--- Extracted text ---

P2c is highly configurable. The defaults are suitable for most applications, but customizing these parameters will help you get the best possible translation. Since the output of p2c is intended to be used as human-maintainable source code, there are many parameters for describing the coding style and conventions you prefer. Others give hints about your program that help p2c to generate more correct, efficient, or readable code.

The p2crc files contain a list of parameters, one per line. The system configuration file, which may be viewed using the -i option to p2c, serves as an example of the proper format. Parameter names are case-insensitive. If a parameter name occurs exactly once in the system p2crc, this indicates that it must have a unique value and the last value given to it by the configuration files is used. Other parameters are written several times in a row; these are lists to which each configuration line adds an entry.

Many p2crc options take a numeric value of 0 or 1, roughly corresponding to "no" or "yes." Sometimes a blank value or the value "def" corresponds to an intermediate "maybe" state. For example, the stylistic option ExtraParens switches between copious or minimal parentheses in expressions, with the default being a nice compromise intended to be best for readers with an average knowledge of C operator precedences.

Configuration options may also be embedded in the source file in the form of Pascal comments:

     {ShortOpt=0} {AvoidName=fred}
     {FuncMacro slope(x,y)=atan2(y,x)*RadDeg}

disables automatic short-circuiting of and and or expressions, adds "fred" to the list of names to avoid using in generated C code, and defines a special translation for the Pascal program's slope function using the standard C atan2 function and a constant RadDeg presumably defined in the program. Whitespace is generally not allowed in embedded parameters. The `=' sign is required for embedded parameters, though it is optional in p2crc files. Comments within embedded parameters are delimited by `##'. Numeric parameters may replace `=' with `+' or `-' to increase or decrease the parameter; list-based parameters may use `-' to remove a name from a list rather than adding it. Also, the parameter name by itself in comment braces means to restore the parameter's value that was current before the last change:

     {VarFiles=0 ## Pass FILE *'s params by value even if VAR}
     some declarations
     {VarFiles ## Back to original FILE * passing}

causes the parameter VarFiles to have the value 0 for those few declarations, without affecting the parameter's value elsewhere in the file.

If an embedded parameter appears in an include file or in interface text for a module, the effect of the assignment normally carries over to any programs that included that file. If the parameter name is preceded by a `*', then the assignment is automatically undone after the source file that contains it ends:

     {IncludeFrom strings=<p2c/strings.h>}
     {*ExportSymbol=pascal_%s}
     module strings;

will record the location of the strings module's include file for the rest of the translation, but the assignment of ExportSymbol pertains only to the module itself.

For the complete list of p2crc parameters, run p2c with the -i option. Here are some additional comments on selected parameters:

ImportAll
Because Turbo Pascal only allows one unit per source file, p2c normally stops reading past the word implementation in a file being scanned for interface text. But HP Pascal allows several modules per file and so this would not be safe to do. The ImportAll option lets you override the default behavior for your Pascal dialect.

--- Data ---
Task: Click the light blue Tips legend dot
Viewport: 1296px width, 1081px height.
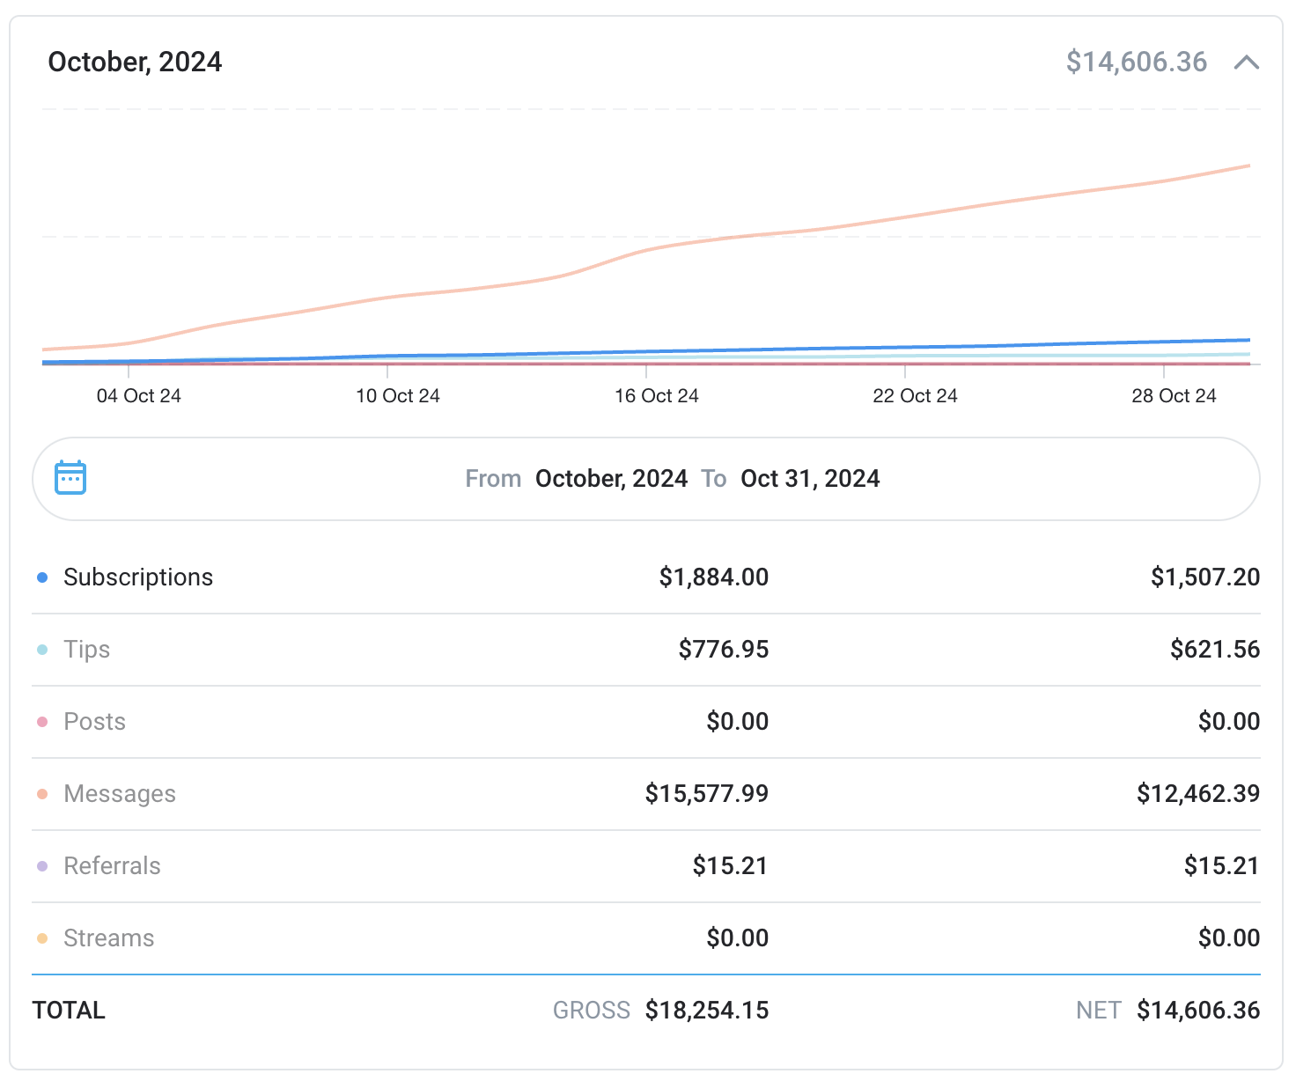Action: click(x=42, y=650)
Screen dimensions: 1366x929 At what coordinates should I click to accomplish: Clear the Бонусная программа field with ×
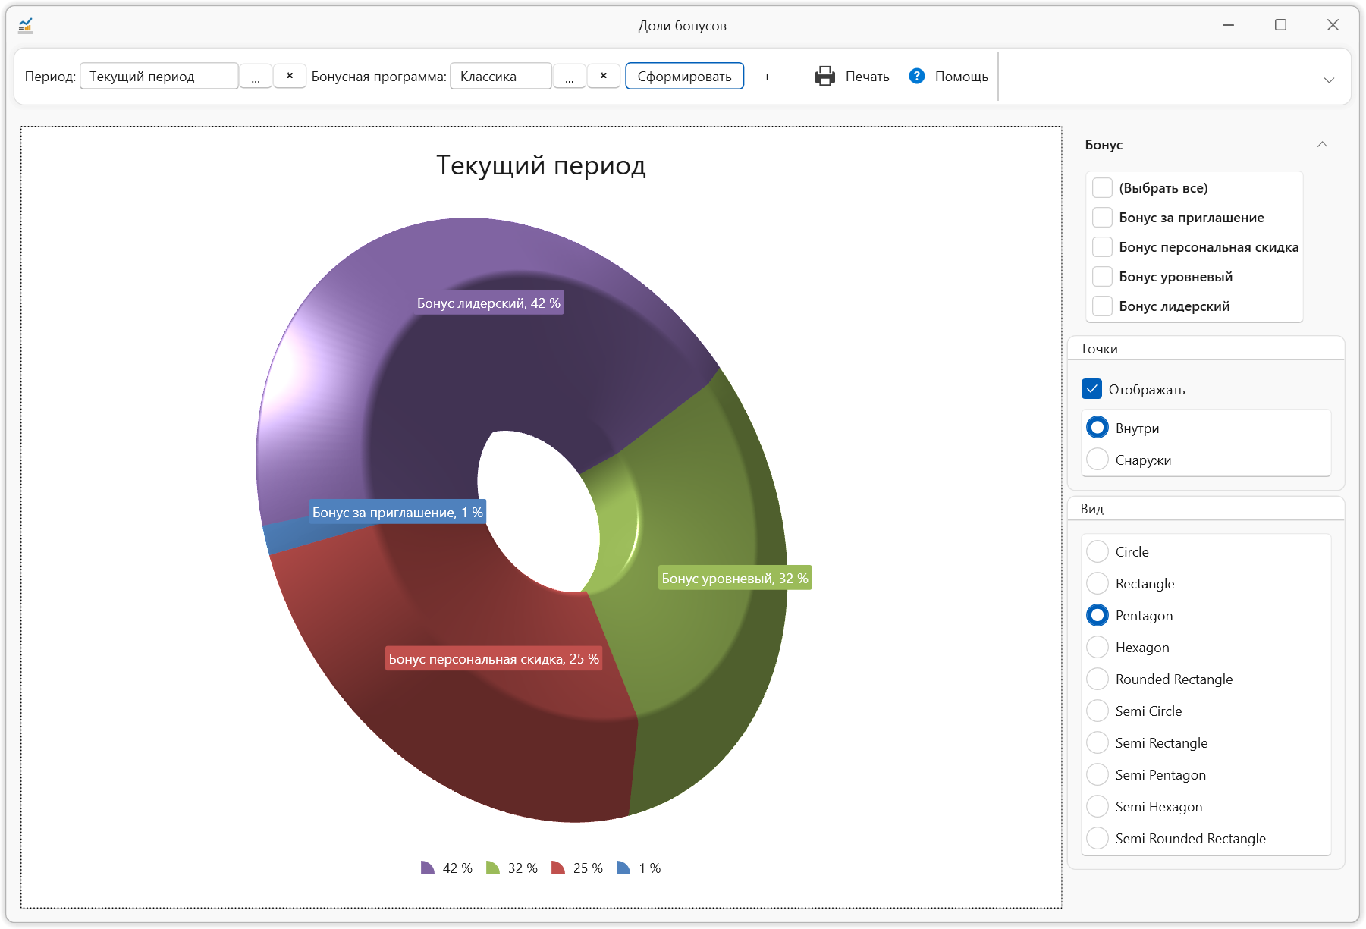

--- What you will do ---
• a. Reproduce the stretch of the p2c configuration excerpt from "will record the" through "your Pascal dialect.".
• b. According to the p2c configuration excerpt, what marks off comments inside embedded parameters?
The listing has no connection to the p2c configuration excerpt.

--- Exercise responses ---
• a.
will record the location of the strings module's include file for the rest of the translation, but the assignment of ExportSymbol pertains only to the module itself.

For the complete list of p2crc parameters, run p2c with the -i option. Here are some additional comments on selected parameters:

ImportAll
Because Turbo Pascal only allows one unit per source file, p2c normally stops reading past the word implementation in a file being scanned for interface text. But HP Pascal allows several modules per file and so this would not be safe to do. The ImportAll option lets you override the default behavior for your Pascal dialect.

• b. They are delimited by `##'.